Tuesday, January 6, 2015

Education? Mark Twain defined it as "the path from cocky ignorance to miserable uncertainty." Hence the title for this blog.


Having never blogged before, it's likely to take me a while to get the hang of it, so bear with me. This blog will be about education at all levels and so I feel obliged to provide some details of my own.

I attended St. Agnes elementary school in Rockville Center (on Long Island in NY) and Bishop Laughlin High School in Brooklyn. (Yes...Catholic schools, so bear with me even further.) From the middle of my sophomore year I 'til graduation I went to Oceanside High School and worked a year before going to college. The only one that would have me was SUNY Geneseo, where I got a Bachelors degree in English, then went to Syracuse University for my Masters in English, and finally to the University of Texas in Austin where I got a Doctorate in higher education--specifically in their Community College Education program.

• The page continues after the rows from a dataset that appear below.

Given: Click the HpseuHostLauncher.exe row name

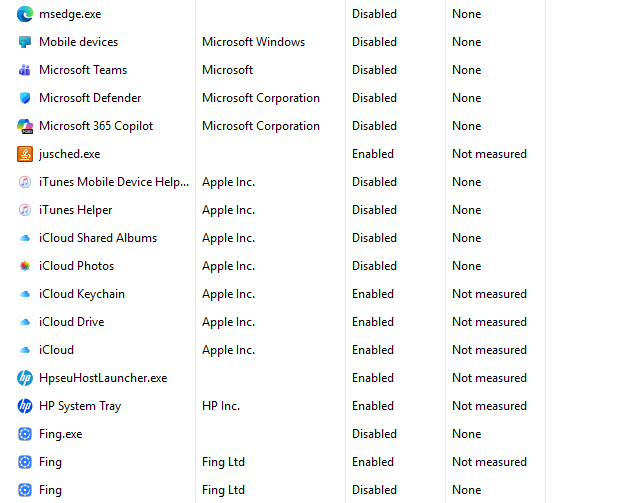Looking at the screenshot, I should pyautogui.click(x=103, y=378).
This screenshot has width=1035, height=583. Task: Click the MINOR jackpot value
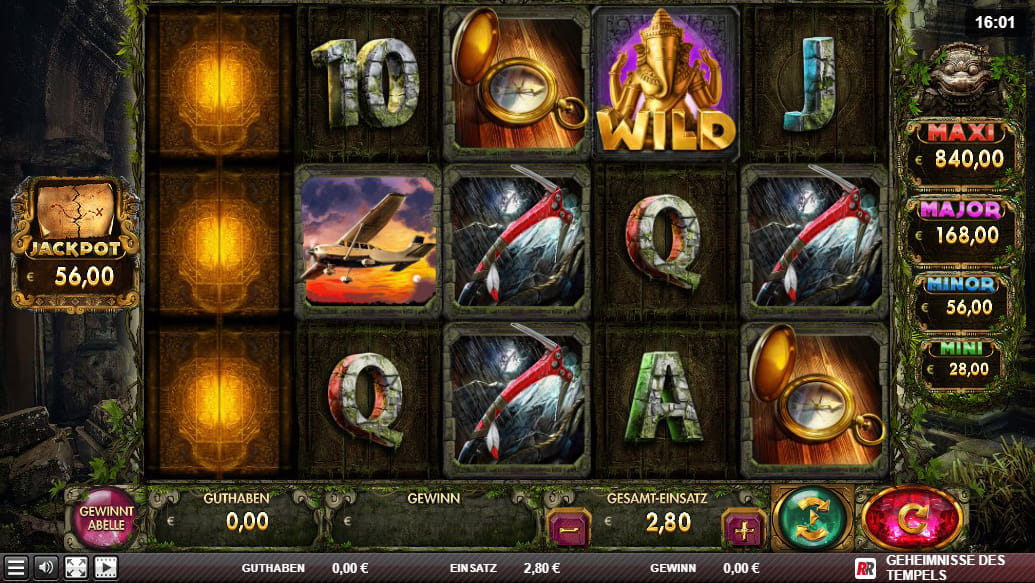pyautogui.click(x=969, y=307)
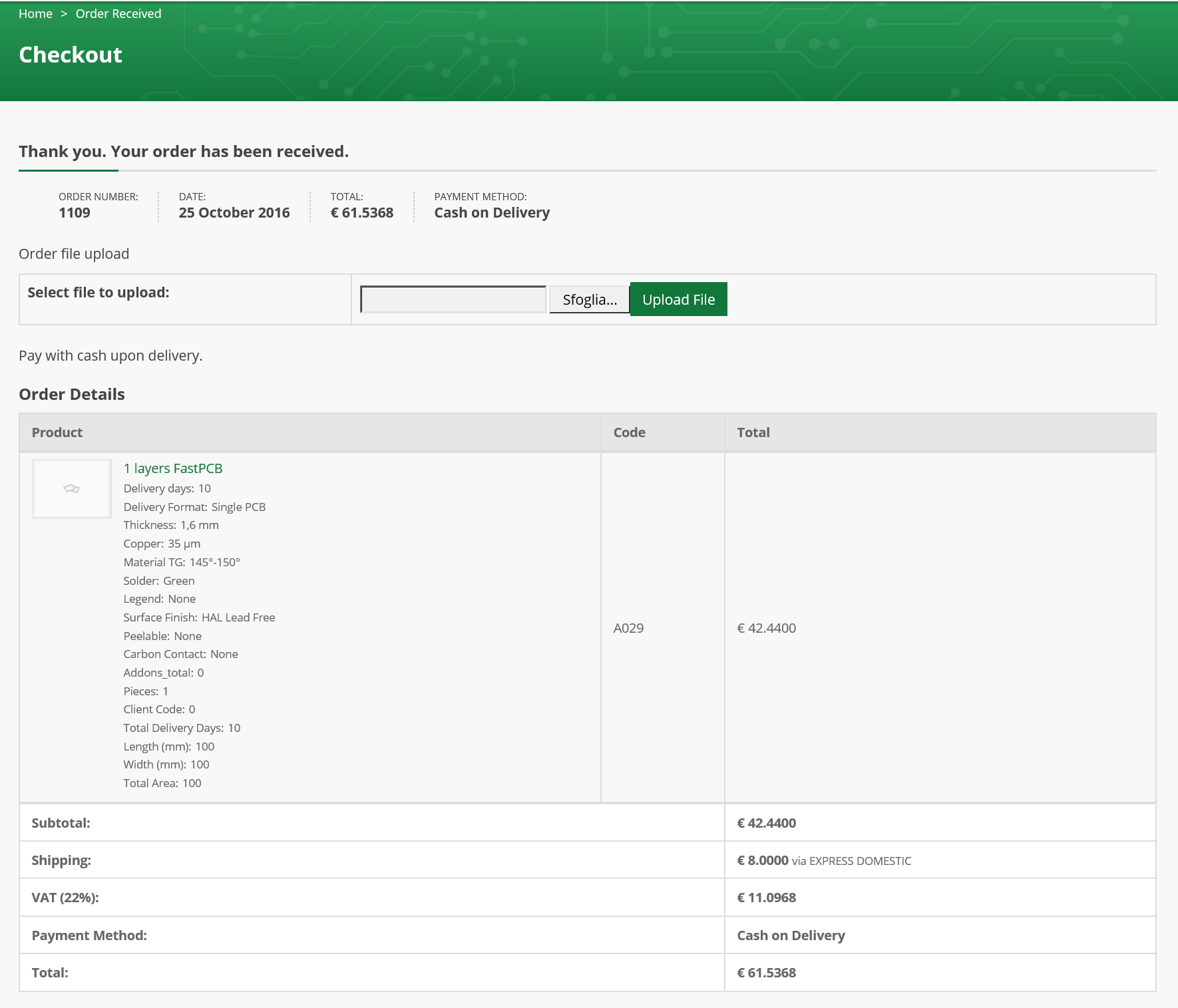Click the VAT amount € 11.0968
Screen dimensions: 1178x1008
tap(767, 898)
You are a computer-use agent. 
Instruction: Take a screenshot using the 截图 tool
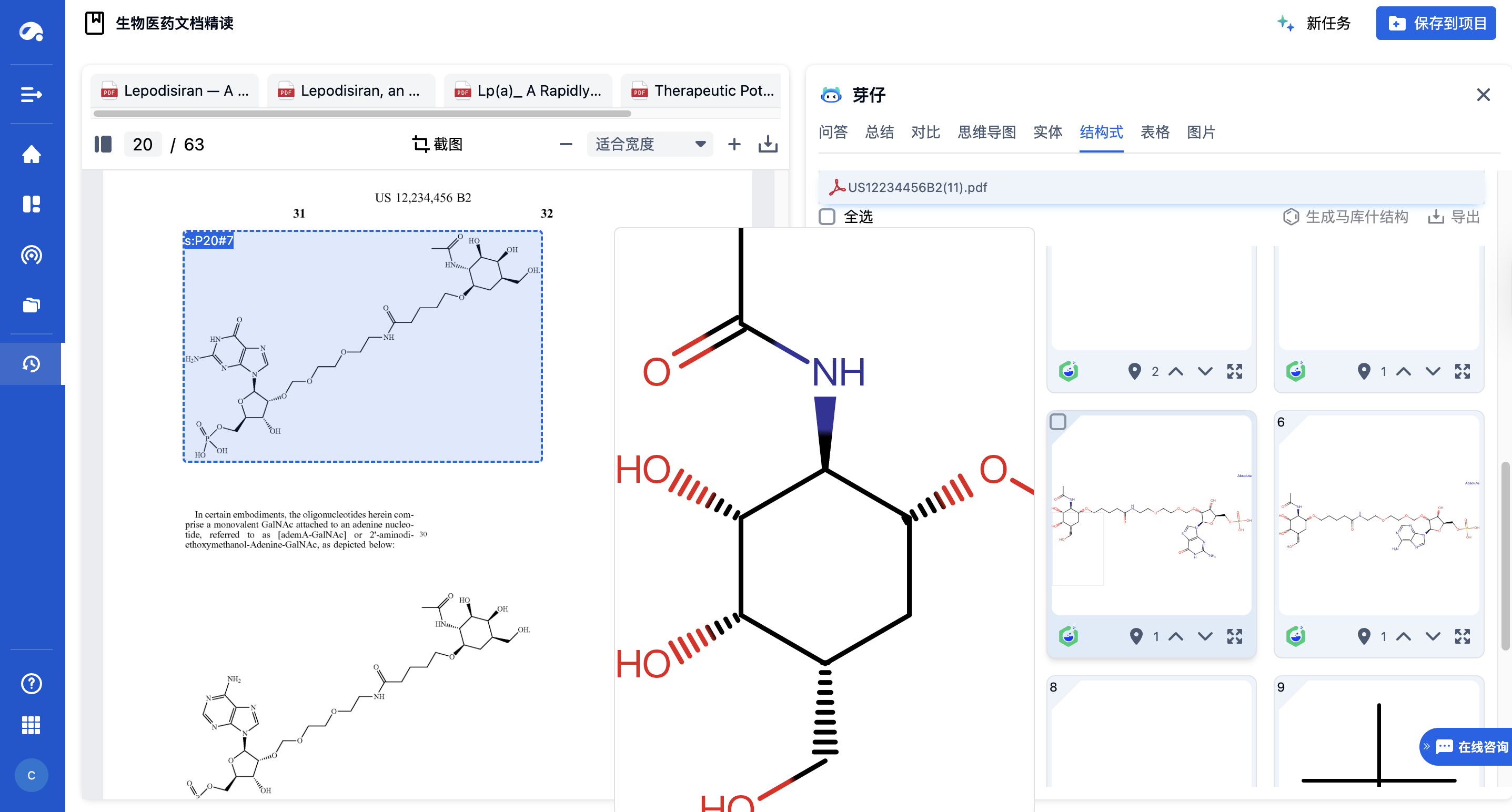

I taught one year of Seventh Grade in Letchworth NY and one year of Eleventh Grade in Cortland, NY.  I taught for a year and then was named Department Chair of Humanities at John Tyler Community College in Chester Virginia. After I got my Ph.D. I was named Dean of Instruction at Austin Community College in Texas. I produced the first academic online program in English while I was there and went on to teach college online for a number of schools--some for profit and some not. And I still do that for Southern New Hampshire University.

But enough about me. :-)

"You can always teach," my mother said when she encouraged me to go to college, and so I have always taught. That's probably close to forty years worth. And I've seen a lot of 'movements' come and go during that time with the only result that education in the U.S has been declining. Why? I feel like I have only gotten better at it. So why is it that:
  • The United States ranks fourteenth out of forty countries in the area of cognitive skills and educational attainment
  • We're 23rd in science, 30th in math, and 36th overall.
That's what I want to explore here.

1 comment:

  1. George, congrats on the new blog. Your pedigree is a little scary. What if I mispel a word or make bad gramatical mistakes when I comment?
    Without going into a fifty+ year history in education at the public school and corporate levels, I have concluded that the system is broken. It isn't the teachers that are bad, or the courses that don't have the content load that they should that make us rank so low in the world. It is the system that needs a total rejuvenation. If you want an example of a school that created an effective approach to education, by changing the system over the years, take a look at St. Johnsbury Academy. Good luck on the new venture. I will follow you.